Downregulation of a long noncoding RNA-ncRuPAR contributes to tumor inhibition in colorectal cancer

In recent years, the role of long noncoding RNAs (lncRNAs) in cancer is increasingly focused. ncRuPAR is a newly detected lncRNA; in previous study, we found out that ncRuPAR could inhibit tumor progression by downregulating protease-activated receptor-1 (PAR-1), but its role in colorectal cancer (CRC) is never elucidated. Here, we conducted a self-control study which includes 105 CRC samples. By quantitative real time PCR (qRT-PCR) and immunohistochemical staining, we detected the expression of ncRuPAR and PAR-1 as well as their correlation; we further associated these data with the clinicopathologic parameters. A receiver operating characteristic (ROC) curve was constructed to evaluate the diagnostic value of ncRuPAR and PAR-1, respectively. Our results indicated that the expression of ncRuPAR was significantly downregulated in CRC compared with paired adjacent nontumor tissues, but the level of PAR-1 mRNA in cancerous tissues was significantly higher than in adjacent normal areas.

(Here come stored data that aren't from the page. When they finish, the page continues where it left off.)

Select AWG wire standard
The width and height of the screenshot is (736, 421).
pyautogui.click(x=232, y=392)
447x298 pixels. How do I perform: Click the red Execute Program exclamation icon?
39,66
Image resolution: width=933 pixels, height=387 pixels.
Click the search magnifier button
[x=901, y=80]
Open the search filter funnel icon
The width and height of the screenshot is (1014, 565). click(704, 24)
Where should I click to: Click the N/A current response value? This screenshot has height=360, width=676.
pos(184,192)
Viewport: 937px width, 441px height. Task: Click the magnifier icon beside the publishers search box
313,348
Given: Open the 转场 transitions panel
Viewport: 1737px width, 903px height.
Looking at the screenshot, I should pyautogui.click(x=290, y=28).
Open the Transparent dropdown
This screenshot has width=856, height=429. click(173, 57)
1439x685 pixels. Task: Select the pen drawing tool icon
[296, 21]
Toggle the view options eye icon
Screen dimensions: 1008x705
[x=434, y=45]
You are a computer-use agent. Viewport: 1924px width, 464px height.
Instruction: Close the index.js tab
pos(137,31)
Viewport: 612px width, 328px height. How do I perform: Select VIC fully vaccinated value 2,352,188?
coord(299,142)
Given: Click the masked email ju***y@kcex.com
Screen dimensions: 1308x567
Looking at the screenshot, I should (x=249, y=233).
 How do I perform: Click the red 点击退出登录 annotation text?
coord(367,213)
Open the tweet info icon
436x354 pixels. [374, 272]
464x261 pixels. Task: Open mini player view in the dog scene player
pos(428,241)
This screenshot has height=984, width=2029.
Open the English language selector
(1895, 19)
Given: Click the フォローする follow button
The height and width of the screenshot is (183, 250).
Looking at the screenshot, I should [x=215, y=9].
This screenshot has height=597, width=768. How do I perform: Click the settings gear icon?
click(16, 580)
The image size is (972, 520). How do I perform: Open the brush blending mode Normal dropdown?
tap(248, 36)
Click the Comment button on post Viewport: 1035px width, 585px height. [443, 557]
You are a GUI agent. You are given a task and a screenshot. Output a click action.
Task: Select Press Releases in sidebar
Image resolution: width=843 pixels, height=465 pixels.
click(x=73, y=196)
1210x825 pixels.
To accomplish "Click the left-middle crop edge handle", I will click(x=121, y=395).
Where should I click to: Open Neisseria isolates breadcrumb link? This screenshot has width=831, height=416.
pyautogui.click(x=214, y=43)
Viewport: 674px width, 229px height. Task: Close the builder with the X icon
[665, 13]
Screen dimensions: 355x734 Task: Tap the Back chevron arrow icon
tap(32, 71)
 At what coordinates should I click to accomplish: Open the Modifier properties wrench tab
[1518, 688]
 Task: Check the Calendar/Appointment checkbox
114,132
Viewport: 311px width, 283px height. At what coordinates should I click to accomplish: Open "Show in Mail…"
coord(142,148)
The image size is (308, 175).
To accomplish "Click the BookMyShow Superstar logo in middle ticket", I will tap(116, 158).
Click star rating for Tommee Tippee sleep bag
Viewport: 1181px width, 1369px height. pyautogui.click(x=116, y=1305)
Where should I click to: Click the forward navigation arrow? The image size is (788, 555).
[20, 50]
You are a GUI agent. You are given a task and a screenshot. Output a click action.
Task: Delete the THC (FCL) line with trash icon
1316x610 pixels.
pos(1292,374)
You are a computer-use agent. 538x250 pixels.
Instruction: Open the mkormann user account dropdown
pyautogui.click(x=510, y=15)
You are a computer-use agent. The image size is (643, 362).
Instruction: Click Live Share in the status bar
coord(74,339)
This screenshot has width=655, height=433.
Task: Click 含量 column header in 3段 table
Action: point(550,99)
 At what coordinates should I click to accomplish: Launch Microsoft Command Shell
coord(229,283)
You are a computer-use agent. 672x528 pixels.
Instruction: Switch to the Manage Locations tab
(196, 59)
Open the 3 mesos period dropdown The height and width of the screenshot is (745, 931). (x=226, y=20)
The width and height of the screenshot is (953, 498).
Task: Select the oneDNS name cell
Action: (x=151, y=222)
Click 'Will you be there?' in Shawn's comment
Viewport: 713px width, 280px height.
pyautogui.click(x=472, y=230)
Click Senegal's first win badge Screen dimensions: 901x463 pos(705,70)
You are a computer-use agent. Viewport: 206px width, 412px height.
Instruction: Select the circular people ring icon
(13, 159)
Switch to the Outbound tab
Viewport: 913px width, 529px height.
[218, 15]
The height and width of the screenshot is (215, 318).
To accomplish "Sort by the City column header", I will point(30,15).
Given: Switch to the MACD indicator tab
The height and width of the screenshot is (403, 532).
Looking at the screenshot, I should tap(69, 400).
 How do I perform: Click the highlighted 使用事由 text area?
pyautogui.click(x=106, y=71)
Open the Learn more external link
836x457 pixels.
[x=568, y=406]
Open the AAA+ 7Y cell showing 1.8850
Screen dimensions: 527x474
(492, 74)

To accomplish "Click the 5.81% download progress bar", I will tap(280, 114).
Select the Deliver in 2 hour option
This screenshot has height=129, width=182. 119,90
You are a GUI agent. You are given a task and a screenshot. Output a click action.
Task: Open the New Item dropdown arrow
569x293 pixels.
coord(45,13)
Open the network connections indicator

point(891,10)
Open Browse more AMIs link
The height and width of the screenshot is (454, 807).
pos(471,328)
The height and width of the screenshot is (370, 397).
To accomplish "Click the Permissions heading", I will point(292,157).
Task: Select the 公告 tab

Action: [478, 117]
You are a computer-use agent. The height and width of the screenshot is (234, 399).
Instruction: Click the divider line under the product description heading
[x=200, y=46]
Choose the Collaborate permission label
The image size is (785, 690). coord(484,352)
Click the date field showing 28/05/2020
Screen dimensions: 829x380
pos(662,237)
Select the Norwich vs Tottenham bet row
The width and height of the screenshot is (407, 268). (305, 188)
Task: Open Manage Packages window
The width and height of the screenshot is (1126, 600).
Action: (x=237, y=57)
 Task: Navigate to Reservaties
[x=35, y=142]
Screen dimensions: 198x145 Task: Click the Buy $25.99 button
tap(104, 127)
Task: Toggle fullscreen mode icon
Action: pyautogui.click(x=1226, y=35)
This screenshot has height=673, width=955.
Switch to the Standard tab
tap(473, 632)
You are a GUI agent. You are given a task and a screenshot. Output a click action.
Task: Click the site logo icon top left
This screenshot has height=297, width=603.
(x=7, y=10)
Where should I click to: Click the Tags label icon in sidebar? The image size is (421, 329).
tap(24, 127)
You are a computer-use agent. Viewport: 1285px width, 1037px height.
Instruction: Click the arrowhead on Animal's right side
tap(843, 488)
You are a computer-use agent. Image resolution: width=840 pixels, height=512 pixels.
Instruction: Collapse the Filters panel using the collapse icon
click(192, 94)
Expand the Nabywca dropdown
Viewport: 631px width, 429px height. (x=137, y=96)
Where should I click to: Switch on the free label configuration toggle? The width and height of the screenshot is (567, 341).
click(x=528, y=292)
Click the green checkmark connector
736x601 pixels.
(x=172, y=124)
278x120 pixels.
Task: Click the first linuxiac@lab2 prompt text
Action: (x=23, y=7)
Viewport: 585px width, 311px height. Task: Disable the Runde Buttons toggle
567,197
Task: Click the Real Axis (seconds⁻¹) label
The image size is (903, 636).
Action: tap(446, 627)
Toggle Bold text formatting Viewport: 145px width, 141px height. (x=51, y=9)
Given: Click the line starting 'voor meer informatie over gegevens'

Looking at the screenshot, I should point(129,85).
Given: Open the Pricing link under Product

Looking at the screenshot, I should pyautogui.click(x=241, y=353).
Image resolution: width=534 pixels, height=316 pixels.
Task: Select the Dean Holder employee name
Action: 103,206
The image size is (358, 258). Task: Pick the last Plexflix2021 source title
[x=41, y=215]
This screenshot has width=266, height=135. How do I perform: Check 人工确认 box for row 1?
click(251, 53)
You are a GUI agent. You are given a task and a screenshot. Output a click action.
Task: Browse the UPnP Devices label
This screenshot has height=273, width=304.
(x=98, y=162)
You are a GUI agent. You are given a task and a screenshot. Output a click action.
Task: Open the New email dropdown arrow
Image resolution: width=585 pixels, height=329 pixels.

The expression of ncRuPAR was significantly correlated with lymph node metastasis, distant metastasis, Duck's stage, differentiation, and TNM stage and was potentially negatively associated with the mRNA levels and EI scores of PAR-1. The area under the ROC curve of ncRuPAR was 0.81 (95 % confidence interval (CI): 0.75-0.87); at a cutoff value of 8.34, the ncRuPAR measurement had a sensitivity of 97.14 %, a specificity of 65.87 %, and an accuracy of 82.86 % to predict CRC.